Supplied text:
DMcK: It also seems that in this age of digital advertising for exhibitions, there has been at least a little bit of resistance. I think a lot more people are going back and intentionally producing posters for shows.
Primarily I teach printmaking, and I often would take a stance that as printmakers, the space that is most interesting to work in is the ephemera space. It’s not creating things — you know, we’re not all Gemini, we’re not all going to be master printers, and for the most part, let’s face it, printmaking wants desperately to be the next ceramics.
And so I constantly find myself trying to get my students to think about what they do in terms of printmaking and in artists’ book making, and all sorts of multiple-making as ephemera work. As though they are producing something for a wider culture. They’re having a wider cultural engagement, and that changes the space.
When Richard Long takes his postcard and sends it out to ten thousand people, maybe a thousand of them are actually going to attend the exhibition. So this becomes a kind of access point to another kind of meaning. This is another space to play out ideas that can traffic more broadly.
SL: That’s the way the work gets known, by the broader distribution. Most people that received a Richard Long postcard for an exhibition in Korea are not going. I absolutely agree that the ephemera is pretty much the primary carrier of the work. It behooves the artist to pay attention.
DMcK: The other thing that occurs to me is that all artworks become artifacts, or all successful artworks become artifacts of the culture that produce them in some way. Those that don’t successfully make that transition to artifact just get lost in the shuffle. It’s interesting that you would focus primarily on that ephemera space as the space in which that most important meaning of transaction occurs and that is the most important space from these things.

Input data:
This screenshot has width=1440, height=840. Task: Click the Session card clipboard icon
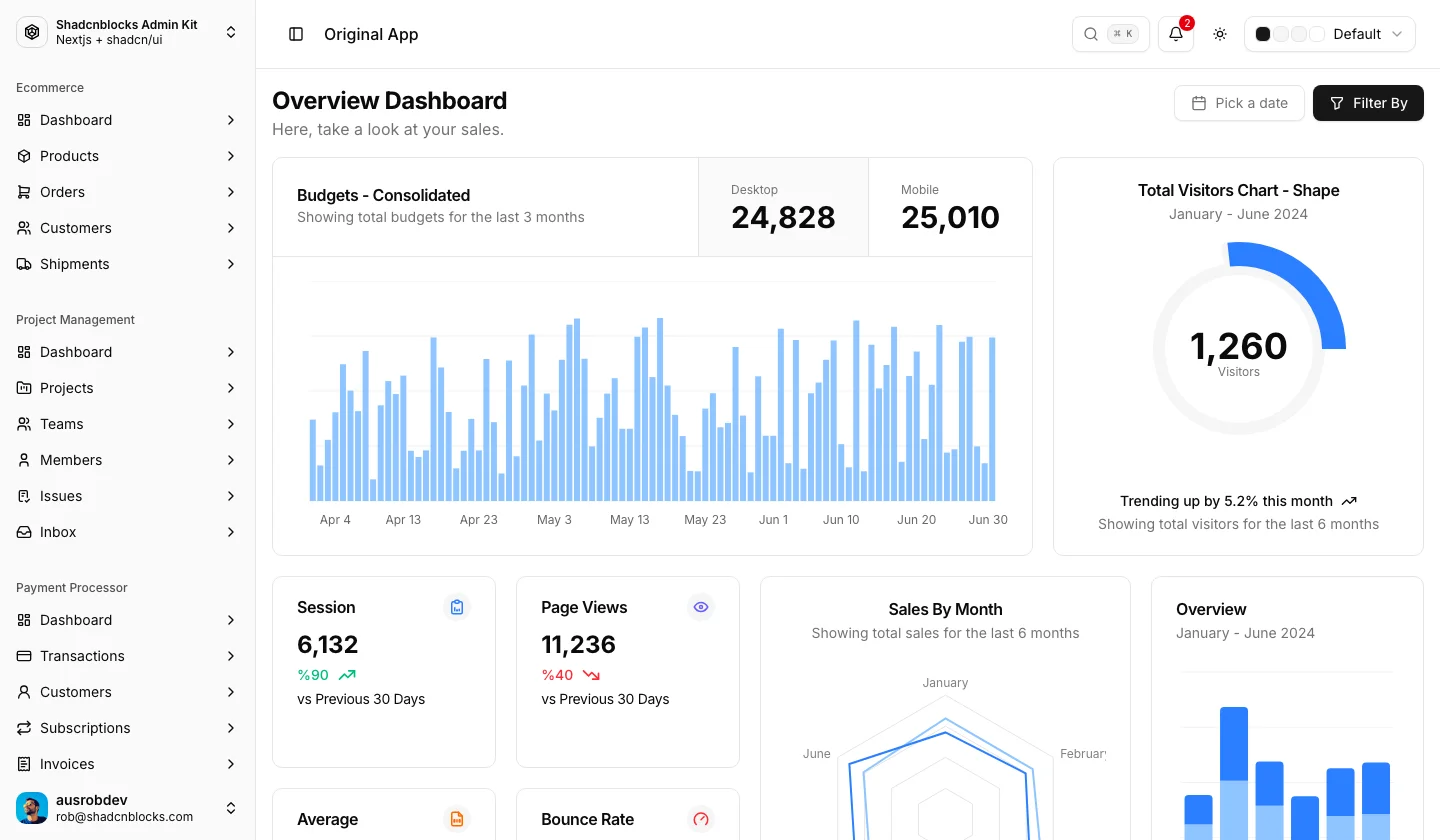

Your tasks:
(a) Summarize the conversation about exhibition ephemera in two sentences.
(b) Write out the passage of the conversation about exhibition ephemera between "DMcK: The other" and "from these things.", inclusive.
The listing that comes after the conversation about exhibition ephemera is separate material with no connection to it.

Task-by-task answers:
(a) DMcK, who primarily teaches printmaking, pushes students to think of printmaking, artists' books and other multiple-making as ephemera work produced for a wider culture, pointing to Richard Long's exhibition postcards as reaching far more people than attend the show. SL agrees that broad distribution is how the work gets known and that ephemera is pretty much the primary carrier of the work, so it behooves the artist to pay attention.

(b)
DMcK: The other thing that occurs to me is that all artworks become artifacts, or all successful artworks become artifacts of the culture that produce them in some way. Those that don’t successfully make that transition to artifact just get lost in the shuffle. It’s interesting that you would focus primarily on that ephemera space as the space in which that most important meaning of transaction occurs and that is the most important space from these things.